For now, the released youngsters are enjoying the company of their friends and relatives. They are relieved that the nightmare is over for them. Others, whose court proceedings are pending, are still awaiting release. Families remain concerned, aware that the teenagers are out and about a lot. “I worry about the future,” says Alaatin. His concerns are shared by İhsan Ekdi who, too, fears his son could be picked up again.

Most of the minors recently released appeared to have played only minor roles, if any at all, in street protests. Local observers note, however, that a more radical generation of Kurds is emerging which feels excluded economically as well as politically and no longer believes in democracy. “Today’s teenagers were born during the worst part of the conflict,” says lawyer Rehşan Bataray of the Human Rights Association (İHD). “They grew up in families that were forced out of villages and suffered the hardship of displacement.”

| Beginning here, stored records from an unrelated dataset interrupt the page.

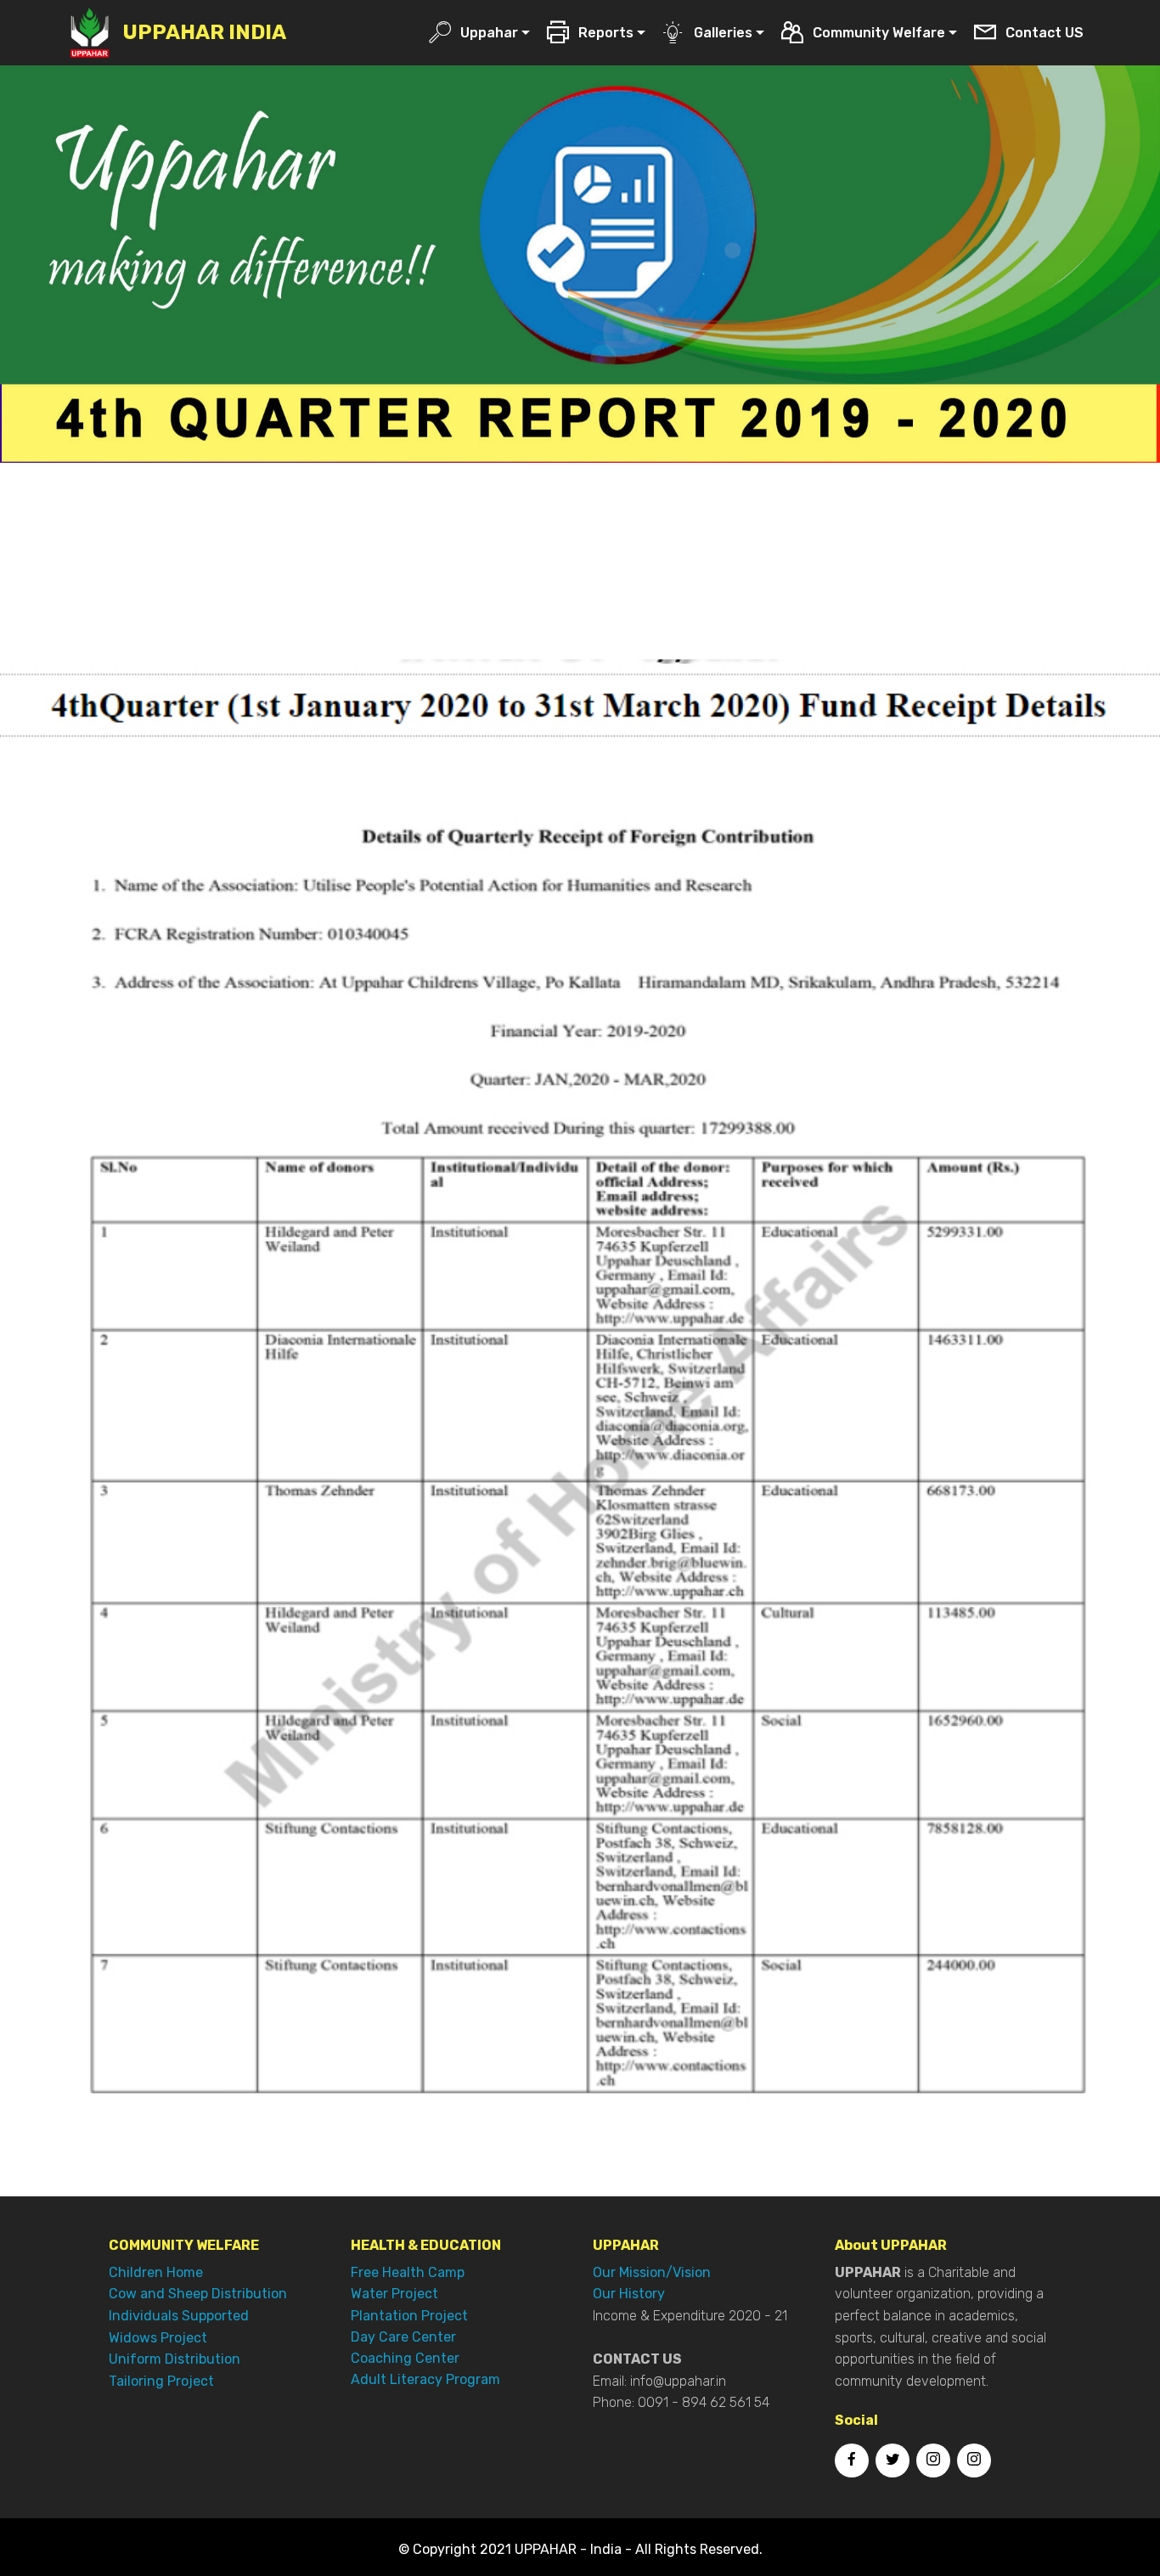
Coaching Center (405, 2358)
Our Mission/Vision (652, 2272)
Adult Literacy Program (425, 2379)
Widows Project (158, 2338)
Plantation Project (409, 2316)
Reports (605, 33)
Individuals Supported (179, 2316)
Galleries (723, 33)
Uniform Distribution (174, 2359)
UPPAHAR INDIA (204, 33)
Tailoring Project (161, 2381)
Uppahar (489, 33)
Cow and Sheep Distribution (198, 2294)
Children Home (156, 2272)
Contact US (1044, 33)
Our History (629, 2294)
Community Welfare (879, 33)
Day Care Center (403, 2337)
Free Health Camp (408, 2272)
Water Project (394, 2294)
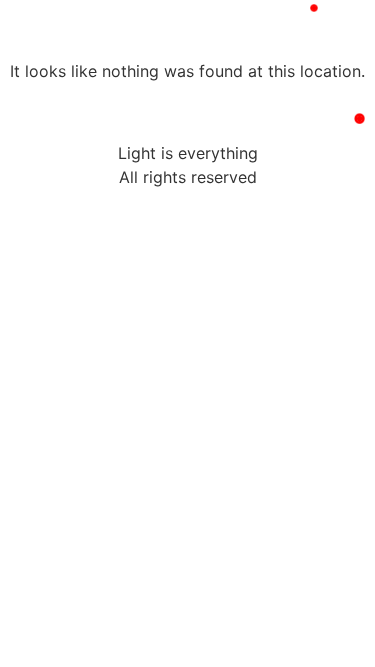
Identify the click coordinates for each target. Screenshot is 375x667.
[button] (303, 44)
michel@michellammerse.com (168, 43)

Aside from those facing prosecution for political reasons, many juveniles in the region also appear in court for criminal offenses ranging from selling drugs to theft and even prostitution. Severe poverty, cramped living conditions, unemployment and a social fabric damaged by forced urbanization leave young people vulnerable to manipulation, whether by criminal gangs who recruit young pickpockets or by political groups.

What is needed is a concerted effort by civil society and government to devise programs that would channel the youngsters’ energy and teach them marketable skills. But above all, they need hope that their situation will eventually improve -- a hope that can only thrive if the roots of the Kurdish problem are addressed.